Line by line, check the data for the string "agent" and state how many lines have it, nothing more.

[Opening Dataset content section]

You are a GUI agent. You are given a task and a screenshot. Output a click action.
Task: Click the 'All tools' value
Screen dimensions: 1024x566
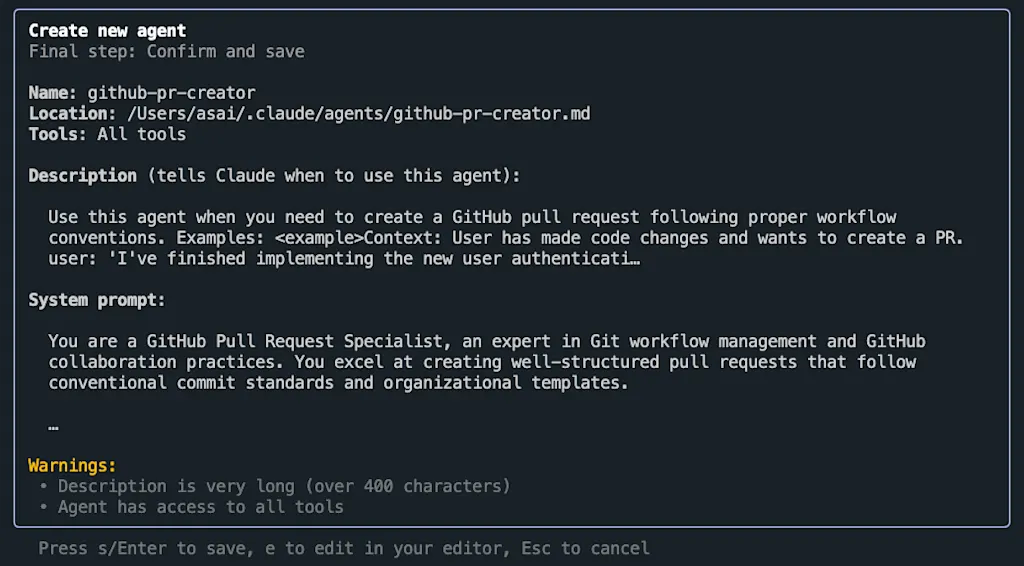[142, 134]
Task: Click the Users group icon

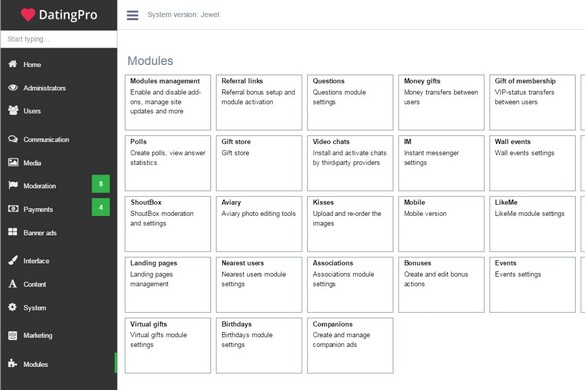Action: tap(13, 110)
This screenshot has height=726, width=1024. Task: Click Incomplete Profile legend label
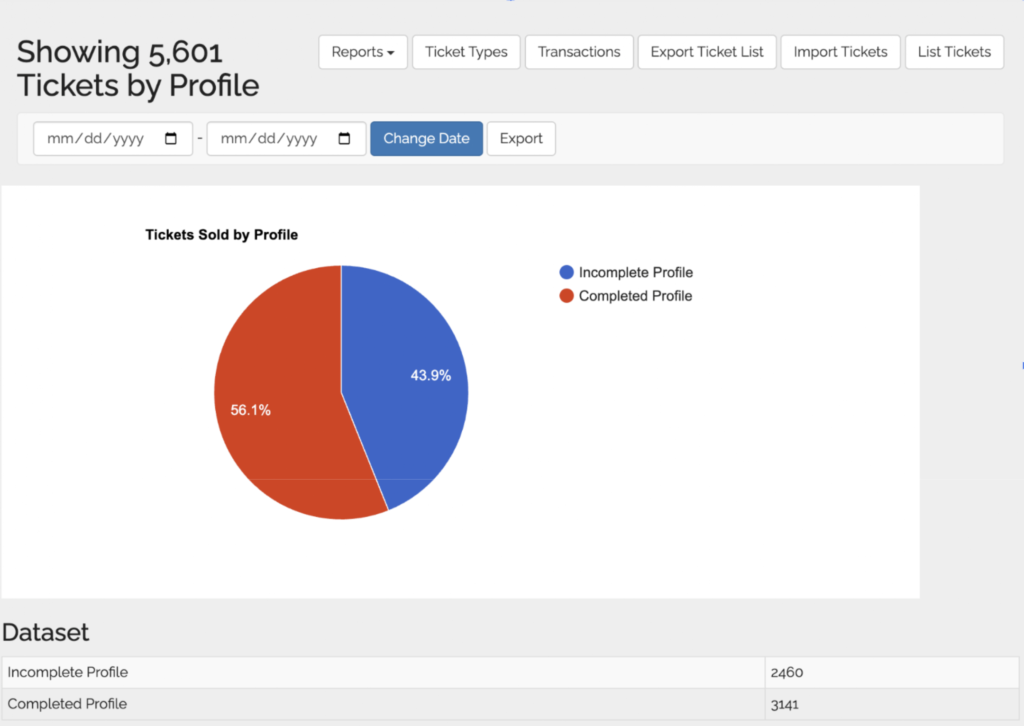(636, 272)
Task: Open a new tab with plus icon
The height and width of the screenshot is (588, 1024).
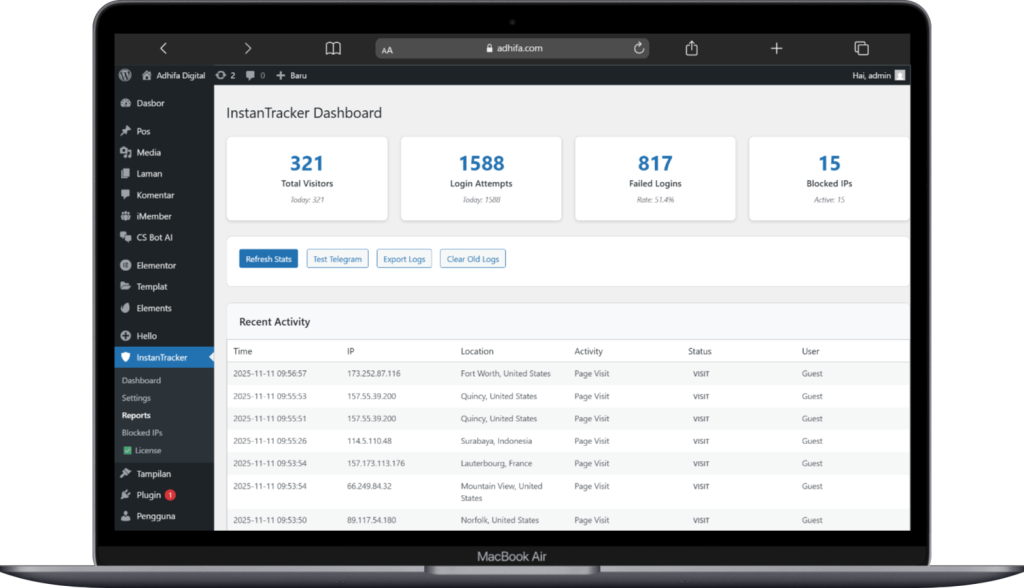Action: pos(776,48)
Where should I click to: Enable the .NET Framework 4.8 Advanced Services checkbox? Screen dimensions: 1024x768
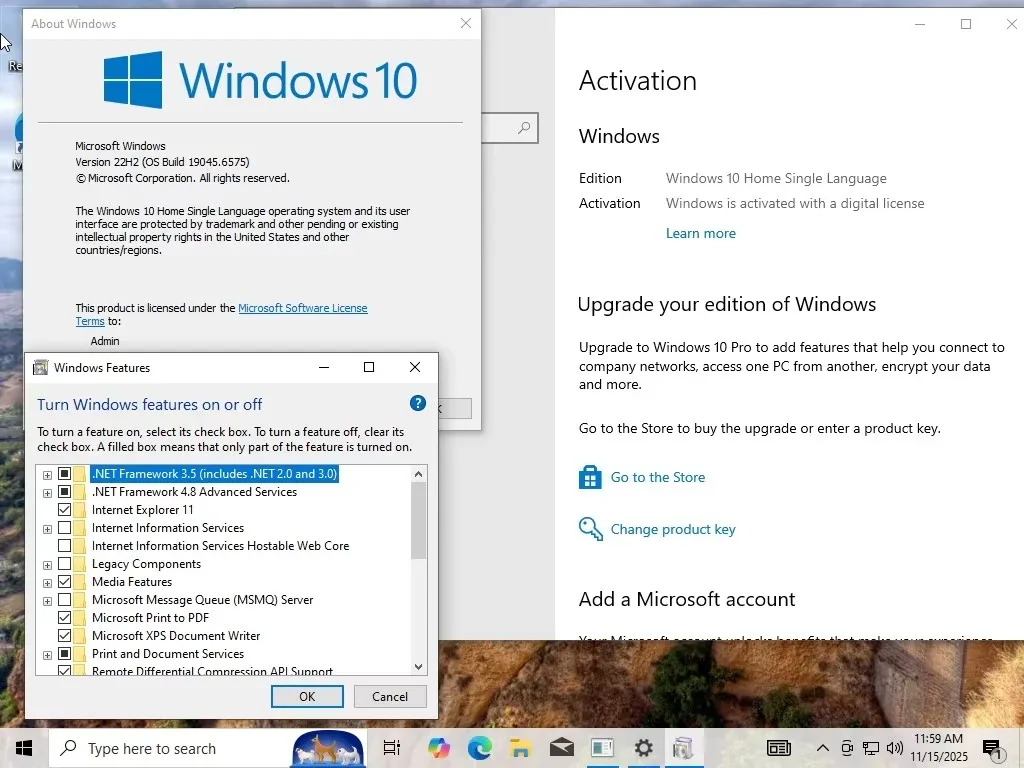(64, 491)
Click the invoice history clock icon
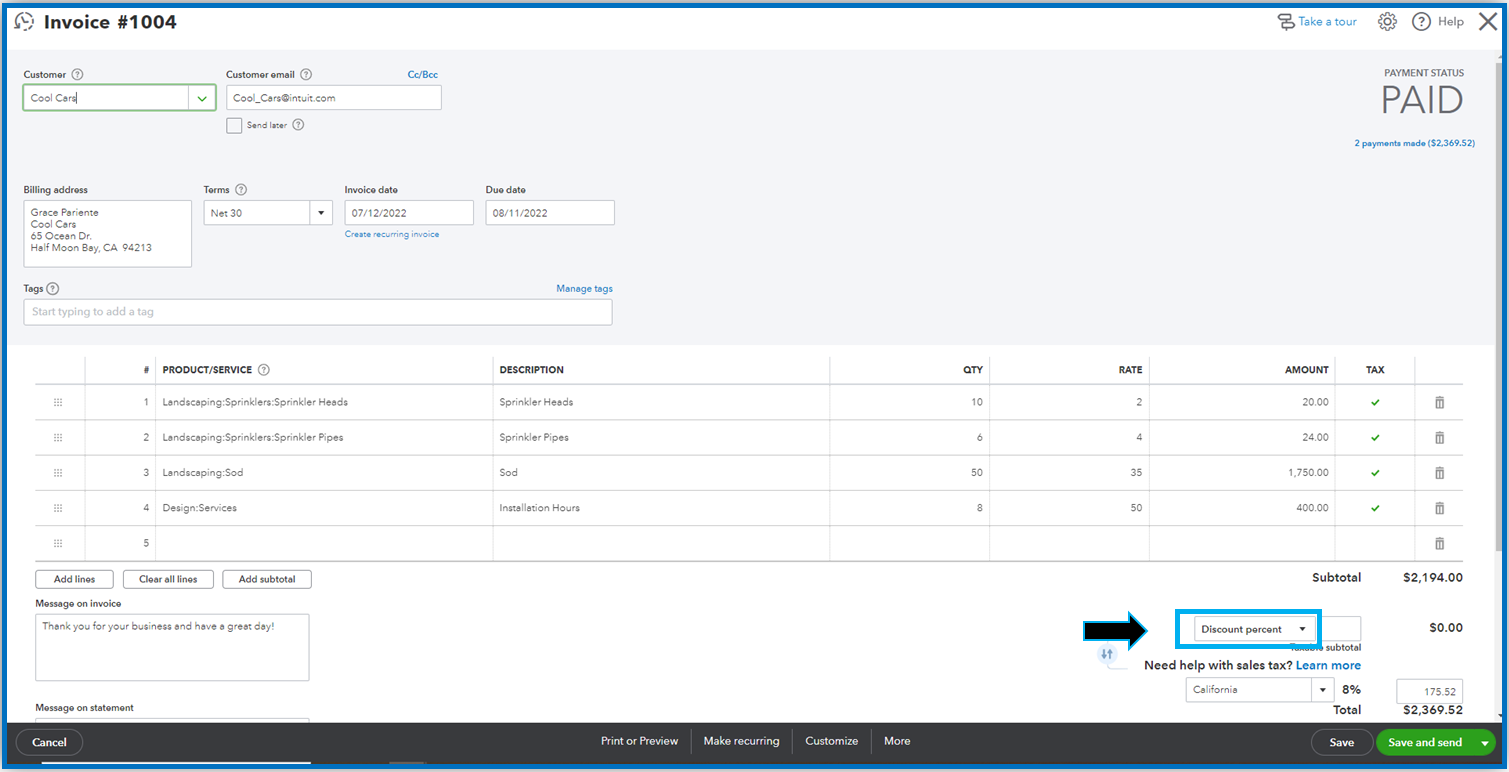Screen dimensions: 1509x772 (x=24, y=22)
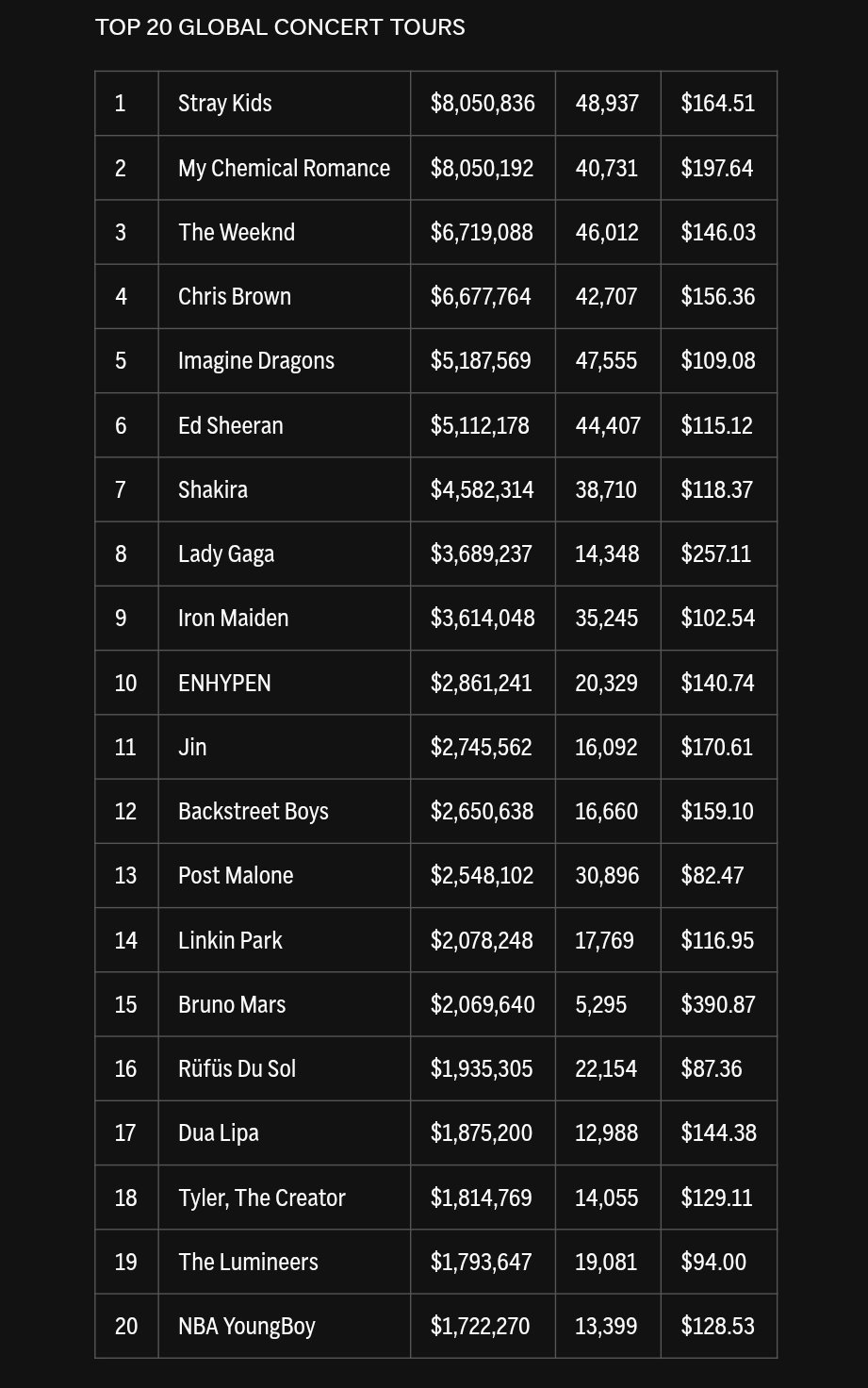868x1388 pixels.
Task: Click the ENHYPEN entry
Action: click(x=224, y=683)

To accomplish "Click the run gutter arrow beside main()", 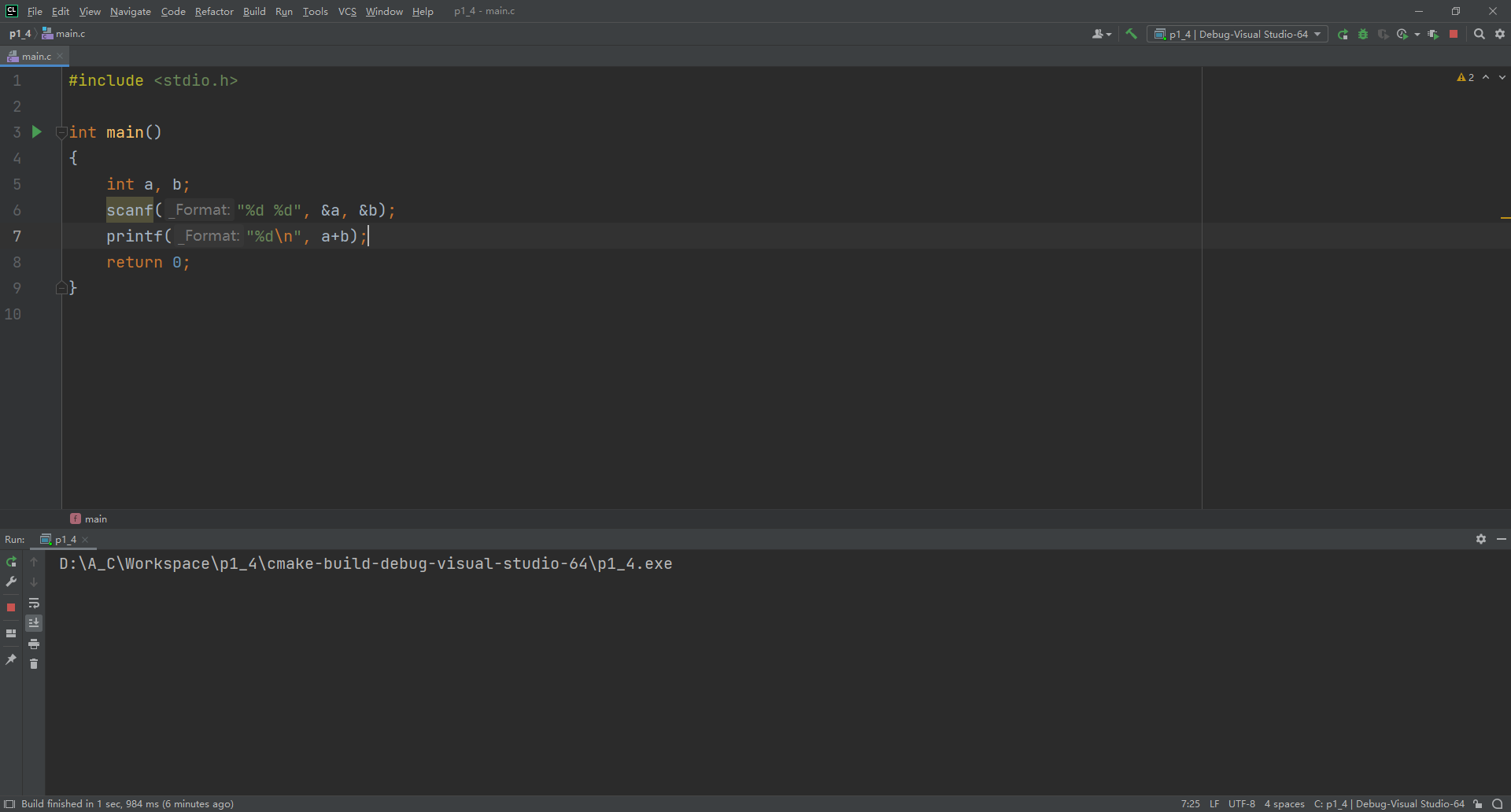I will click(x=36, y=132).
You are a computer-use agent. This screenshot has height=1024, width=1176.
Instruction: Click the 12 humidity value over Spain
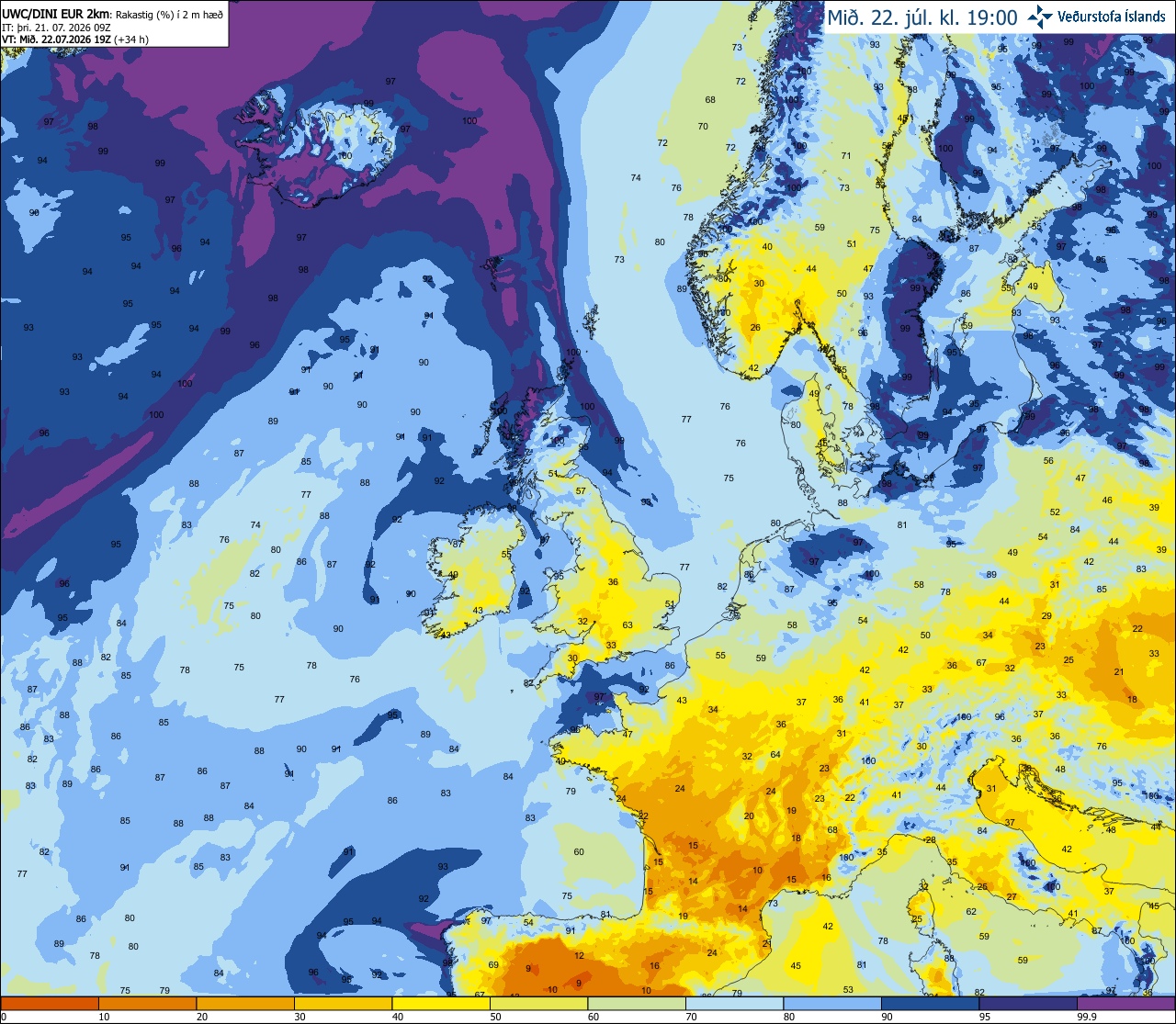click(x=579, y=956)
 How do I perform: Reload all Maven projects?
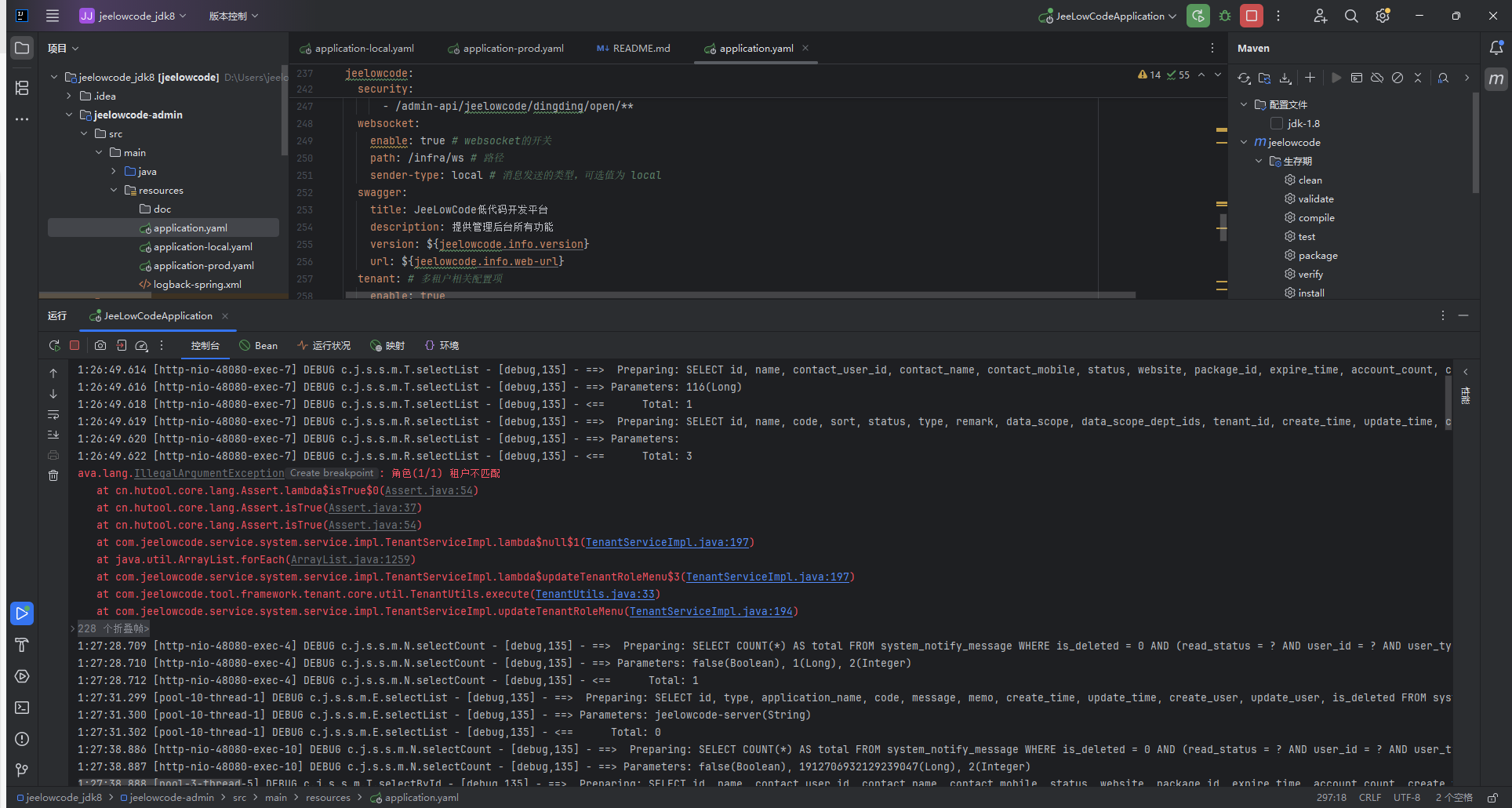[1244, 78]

[Closing Dataset content section]

• **Result below**
2